* [Goal of the exercise]: Look through the material below. Return exactly the lines from the one with "Toggle word wrap for log lines" through the one with "Viewport: 1538px width, 784px height.", both included.

* [Records for this task]:
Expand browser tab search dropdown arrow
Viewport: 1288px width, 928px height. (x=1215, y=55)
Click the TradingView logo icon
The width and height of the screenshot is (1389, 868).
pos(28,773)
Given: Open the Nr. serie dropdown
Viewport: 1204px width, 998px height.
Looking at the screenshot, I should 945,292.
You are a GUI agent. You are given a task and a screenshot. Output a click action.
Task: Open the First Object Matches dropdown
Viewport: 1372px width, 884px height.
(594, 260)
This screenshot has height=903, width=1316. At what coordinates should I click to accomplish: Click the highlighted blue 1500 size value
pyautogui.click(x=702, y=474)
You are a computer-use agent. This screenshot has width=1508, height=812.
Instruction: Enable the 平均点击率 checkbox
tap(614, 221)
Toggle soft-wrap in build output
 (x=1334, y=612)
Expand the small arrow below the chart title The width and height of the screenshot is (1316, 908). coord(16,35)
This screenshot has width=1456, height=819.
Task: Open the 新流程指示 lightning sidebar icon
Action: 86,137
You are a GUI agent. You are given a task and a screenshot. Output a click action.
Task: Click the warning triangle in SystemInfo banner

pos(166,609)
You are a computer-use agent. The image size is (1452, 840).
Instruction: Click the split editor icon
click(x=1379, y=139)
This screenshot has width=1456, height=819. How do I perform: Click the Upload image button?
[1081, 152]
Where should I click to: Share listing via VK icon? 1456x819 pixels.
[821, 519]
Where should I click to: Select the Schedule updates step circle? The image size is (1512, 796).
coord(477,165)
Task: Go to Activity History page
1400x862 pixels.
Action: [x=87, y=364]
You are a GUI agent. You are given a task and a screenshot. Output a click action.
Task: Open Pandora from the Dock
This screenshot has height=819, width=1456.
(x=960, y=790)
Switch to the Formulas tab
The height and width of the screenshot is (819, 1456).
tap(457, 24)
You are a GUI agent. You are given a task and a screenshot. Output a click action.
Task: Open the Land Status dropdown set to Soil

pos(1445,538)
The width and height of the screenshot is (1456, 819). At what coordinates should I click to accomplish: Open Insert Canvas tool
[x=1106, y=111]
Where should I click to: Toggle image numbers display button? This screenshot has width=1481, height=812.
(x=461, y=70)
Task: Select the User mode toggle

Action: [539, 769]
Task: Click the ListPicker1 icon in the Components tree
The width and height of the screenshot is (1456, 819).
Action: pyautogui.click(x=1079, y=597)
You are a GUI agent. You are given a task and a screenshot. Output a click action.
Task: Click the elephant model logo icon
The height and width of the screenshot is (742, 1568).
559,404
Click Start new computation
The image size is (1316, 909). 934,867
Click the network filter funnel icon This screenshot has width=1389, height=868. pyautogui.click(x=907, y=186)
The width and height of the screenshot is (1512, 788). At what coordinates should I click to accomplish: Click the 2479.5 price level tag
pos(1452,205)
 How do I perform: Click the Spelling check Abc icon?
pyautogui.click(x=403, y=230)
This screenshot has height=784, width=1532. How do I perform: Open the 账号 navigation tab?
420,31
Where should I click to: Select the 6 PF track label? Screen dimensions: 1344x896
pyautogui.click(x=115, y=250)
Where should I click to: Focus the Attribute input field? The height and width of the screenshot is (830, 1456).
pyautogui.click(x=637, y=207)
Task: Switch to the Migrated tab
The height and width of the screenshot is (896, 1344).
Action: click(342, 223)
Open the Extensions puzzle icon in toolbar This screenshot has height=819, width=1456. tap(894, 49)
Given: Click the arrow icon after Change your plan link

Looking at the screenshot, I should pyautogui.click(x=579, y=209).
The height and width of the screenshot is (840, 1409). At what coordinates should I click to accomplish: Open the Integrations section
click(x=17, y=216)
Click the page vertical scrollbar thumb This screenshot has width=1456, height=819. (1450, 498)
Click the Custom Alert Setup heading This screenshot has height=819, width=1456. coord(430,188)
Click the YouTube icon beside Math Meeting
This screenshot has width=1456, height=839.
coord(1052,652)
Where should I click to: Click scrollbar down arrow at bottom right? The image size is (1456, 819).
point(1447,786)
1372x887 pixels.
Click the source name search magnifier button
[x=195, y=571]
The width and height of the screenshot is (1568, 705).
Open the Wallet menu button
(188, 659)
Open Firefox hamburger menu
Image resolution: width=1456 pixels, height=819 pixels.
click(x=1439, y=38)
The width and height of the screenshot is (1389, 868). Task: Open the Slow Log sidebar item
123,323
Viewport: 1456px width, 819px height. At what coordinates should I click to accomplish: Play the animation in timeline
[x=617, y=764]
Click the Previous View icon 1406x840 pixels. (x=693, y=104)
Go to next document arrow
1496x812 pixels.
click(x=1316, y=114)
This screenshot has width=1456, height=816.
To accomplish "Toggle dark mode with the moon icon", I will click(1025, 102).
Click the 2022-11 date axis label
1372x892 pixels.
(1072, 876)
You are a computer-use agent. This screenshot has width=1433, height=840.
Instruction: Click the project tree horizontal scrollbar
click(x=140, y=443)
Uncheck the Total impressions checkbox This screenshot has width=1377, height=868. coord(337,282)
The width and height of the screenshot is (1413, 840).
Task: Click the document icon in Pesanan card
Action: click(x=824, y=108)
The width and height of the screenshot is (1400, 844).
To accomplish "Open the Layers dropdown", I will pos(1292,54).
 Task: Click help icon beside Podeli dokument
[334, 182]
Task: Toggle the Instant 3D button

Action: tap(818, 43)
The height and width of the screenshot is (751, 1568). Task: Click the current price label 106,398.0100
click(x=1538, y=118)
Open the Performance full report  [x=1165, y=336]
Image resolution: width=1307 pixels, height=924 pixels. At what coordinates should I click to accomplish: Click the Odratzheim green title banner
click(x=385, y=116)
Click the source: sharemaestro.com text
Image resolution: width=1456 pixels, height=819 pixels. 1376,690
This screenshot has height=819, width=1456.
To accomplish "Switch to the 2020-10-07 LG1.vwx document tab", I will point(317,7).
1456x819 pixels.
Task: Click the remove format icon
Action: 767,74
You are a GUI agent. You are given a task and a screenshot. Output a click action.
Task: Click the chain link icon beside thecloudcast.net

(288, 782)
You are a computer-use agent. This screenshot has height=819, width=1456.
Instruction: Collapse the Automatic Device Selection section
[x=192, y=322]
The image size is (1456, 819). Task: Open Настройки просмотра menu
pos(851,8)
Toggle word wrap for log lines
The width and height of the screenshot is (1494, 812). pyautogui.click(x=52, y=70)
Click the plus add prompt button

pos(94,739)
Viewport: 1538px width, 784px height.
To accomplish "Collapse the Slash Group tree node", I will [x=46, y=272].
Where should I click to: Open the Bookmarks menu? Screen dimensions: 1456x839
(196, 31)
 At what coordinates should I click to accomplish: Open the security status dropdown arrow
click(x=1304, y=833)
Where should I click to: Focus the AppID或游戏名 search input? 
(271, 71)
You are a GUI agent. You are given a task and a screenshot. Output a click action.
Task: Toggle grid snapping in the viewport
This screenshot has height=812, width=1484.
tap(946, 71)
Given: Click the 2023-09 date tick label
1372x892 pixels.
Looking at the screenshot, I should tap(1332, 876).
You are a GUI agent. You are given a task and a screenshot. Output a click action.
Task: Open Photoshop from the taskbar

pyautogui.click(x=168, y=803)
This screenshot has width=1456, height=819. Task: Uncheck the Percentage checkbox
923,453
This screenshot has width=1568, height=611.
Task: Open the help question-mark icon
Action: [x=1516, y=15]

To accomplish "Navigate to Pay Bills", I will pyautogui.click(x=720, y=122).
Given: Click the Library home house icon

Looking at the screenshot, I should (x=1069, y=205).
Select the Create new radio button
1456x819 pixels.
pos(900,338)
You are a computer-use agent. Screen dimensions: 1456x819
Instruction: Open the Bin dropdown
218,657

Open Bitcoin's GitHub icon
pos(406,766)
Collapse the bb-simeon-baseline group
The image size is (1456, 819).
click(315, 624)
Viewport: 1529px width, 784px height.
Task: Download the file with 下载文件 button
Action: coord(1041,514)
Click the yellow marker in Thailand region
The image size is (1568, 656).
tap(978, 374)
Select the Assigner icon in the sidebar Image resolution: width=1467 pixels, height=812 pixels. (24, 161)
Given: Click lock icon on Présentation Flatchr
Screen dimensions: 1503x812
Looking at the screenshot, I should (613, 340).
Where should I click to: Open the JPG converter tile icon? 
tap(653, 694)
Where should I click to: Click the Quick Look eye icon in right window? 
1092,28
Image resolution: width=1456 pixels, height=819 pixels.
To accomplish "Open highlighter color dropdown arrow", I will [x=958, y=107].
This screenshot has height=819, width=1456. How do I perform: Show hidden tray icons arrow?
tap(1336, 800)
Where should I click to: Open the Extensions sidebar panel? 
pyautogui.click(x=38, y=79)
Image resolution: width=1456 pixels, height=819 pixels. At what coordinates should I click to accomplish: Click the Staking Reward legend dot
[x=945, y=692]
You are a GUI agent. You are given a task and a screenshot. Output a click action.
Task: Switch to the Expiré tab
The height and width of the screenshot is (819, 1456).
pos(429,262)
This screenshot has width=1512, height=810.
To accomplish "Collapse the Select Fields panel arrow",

* [Task output]:
Toggle word wrap for log lines
The width and height of the screenshot is (1494, 812). pyautogui.click(x=52, y=70)
Click the plus add prompt button

pos(94,739)
Viewport: 1538px width, 784px height.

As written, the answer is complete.